Email to Consultant shall be sent to partners@hexiq.com.

  1. FORCE MAJEURE EVENTS

Neither party will incur any liability to the other party resulting from any unavoidable delay or failure to perform all or any part of this Agreement if such delay or failure is caused, in whole or in part, by unforeseeable and irresistable events, occurrences or forces beyond the reasonable control and without the negligence or other fault of such party.

  1. DISPUTE RESOLUTION
    1. Dispute Resolution Procedure.  Any dispute between the parties as to either the interpretation of any provision of this Agreement or the performance by Consultant or Company hereunder shall be resolved as specified in this section. Pending resolution, Consultant may, at its sole discretion and without penalty, suspend performance of the Work as directed in the Statement of Work, and Company shall continue to make payments for the undisputed charges.
      1. Upon the written request of either party, each of the parties shall appoint a designated representative who, in the case of Company, shall be a Vice President (or more senior corporate officer with appropriate oversight and authority), and in the case of Consultant, a Vice President or Managing Partner, who does not devote substantially all of his or her time to performance under this Agreement, to meet for the purpose of endeavoring in good faith to resolve such dispute.
      2. Such representatives shall discuss the problem and negotiate in good faith in an effort to resolve the dispute promptly in a mutually reasonable manner and without the necessity of any formal proceeding relating thereto.
      3. If any dispute arises between the parties, and the disputed matter has not been resolved by the designated representatives within five (5) Business Days after such dispute has come to their attention, or such longer period as agreed to in writing by the parties, each party shall have the right to commence any legal proceeding as permitted by law.
    2. Agreements in Writing.  No agreement achieved under this dispute resolution process shall be binding on either party unless set forth in a writing executed by the parties hereto.
    3. Consultant’s Option. Notwithstanding any contrary provision or remedy herein or in a Statement of Work, Consultant at any time and without recourse by Company may, in its sole discretion, refund any sums received from Company under the then-current Statement of Work and terminate this Agreement.  Such refund and termination is at Consultant’s sole and final discretion and shall be binding and final upon Company.
  1. ENTIRE AGREEMENT; SPECIFIC TERMS OF STATEMENT OF WORK TO GOVERN

This Agreement contains the entire agreement with respect to the subject matter hereof, superseding any and all prior agreements and no representations, inducements, promises or agreements, oral or otherwise, between the parties not embodied herein shall be of any force or effect.

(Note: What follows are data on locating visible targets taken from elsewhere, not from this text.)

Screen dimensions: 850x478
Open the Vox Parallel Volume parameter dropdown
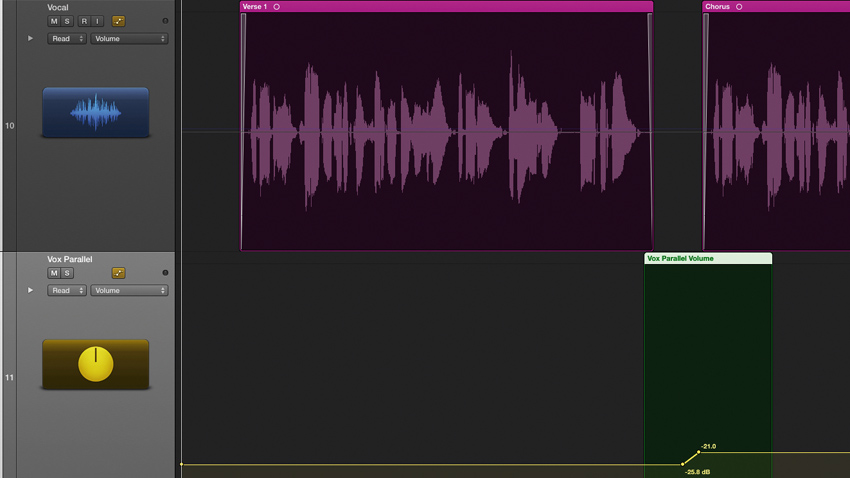tap(129, 290)
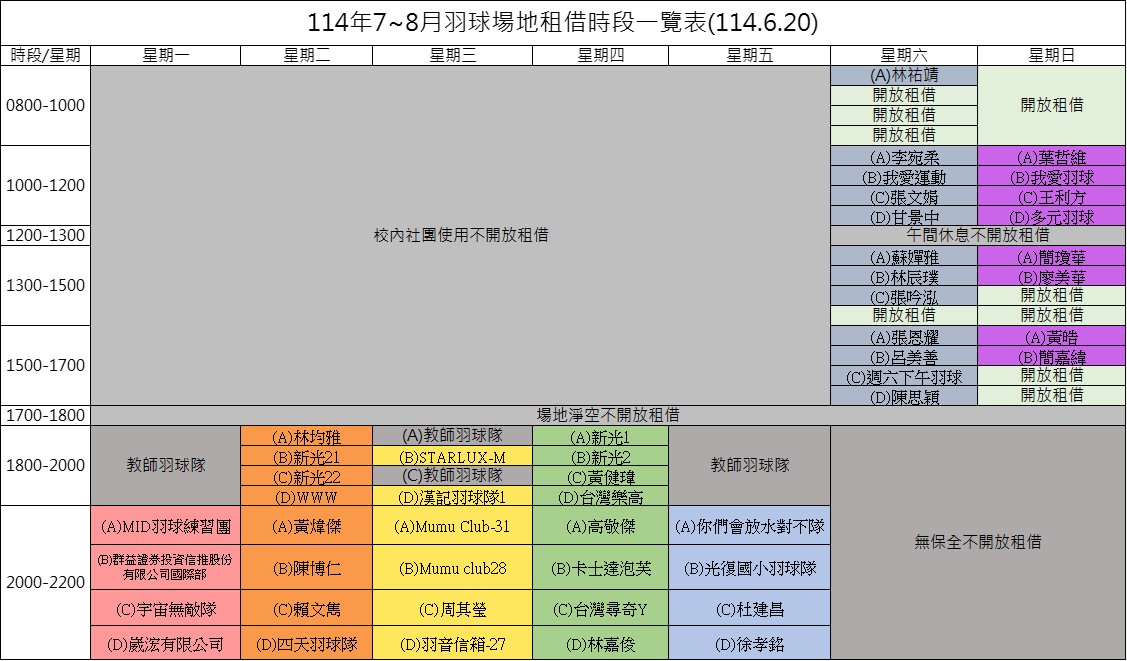
Task: Click the 0800-1000 time slot row label
Action: pos(46,106)
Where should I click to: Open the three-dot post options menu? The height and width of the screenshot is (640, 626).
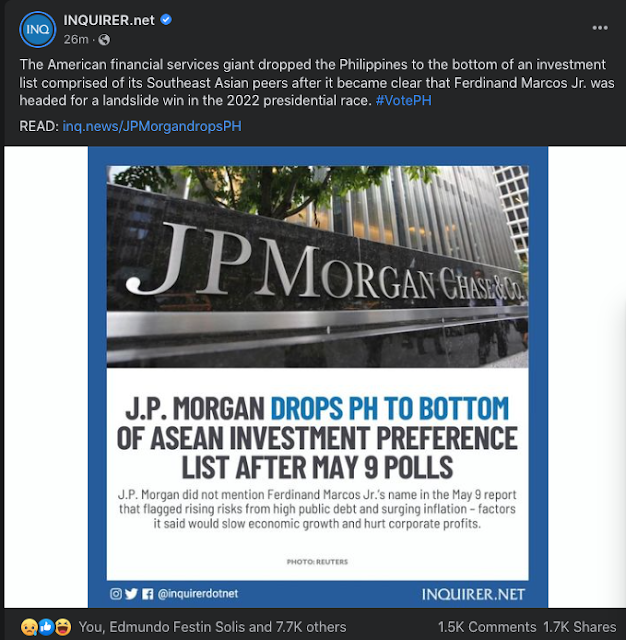(600, 28)
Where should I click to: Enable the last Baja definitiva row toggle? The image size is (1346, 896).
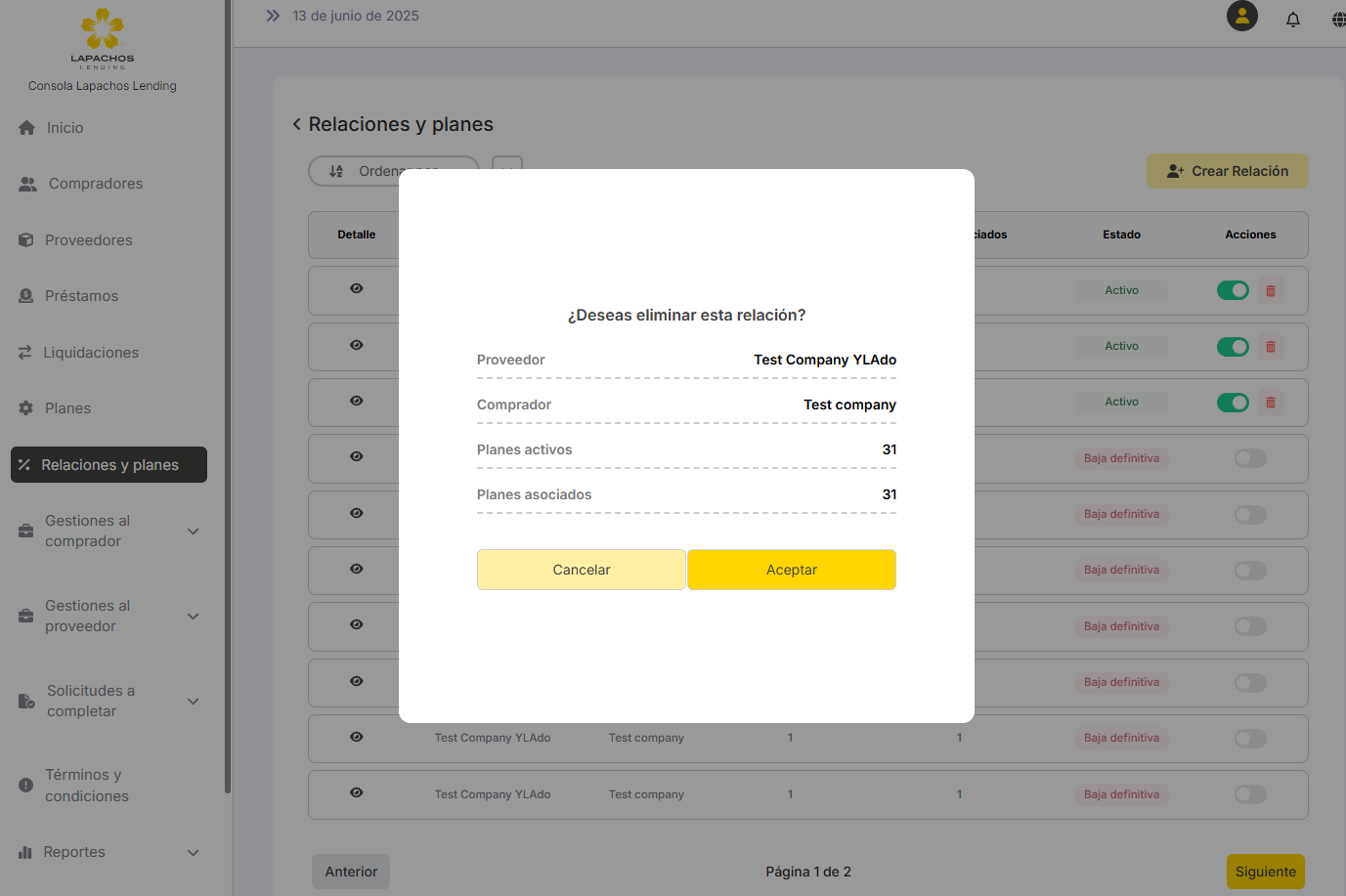click(x=1250, y=795)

This Agreement will be superseded and governed in the event of a conflict between its terms and those contained in a Statement of Work, Change Request or other document. 

Notwithstanding any contrary provision, Consultant reserves the right to modify any or all of the terms and conditions hereof at any time upon written notice to Company. Company may reject any such modification by terminating the associated Statement of Work without penalty, provided that such termination is in accordance with the provisions of Section 11 hereof.

  1. LAWS APPLICABLE; WAIVER OF JURY TRIAL

This Agreement is  governed by and construed in accordance with the laws of the State of Maine and the laws of the United States of America applicable therein.  Each party hereby waives its right to a jury trial in connection with any dispute or legal proceeding arising out of this agreement or the subject matter hereof.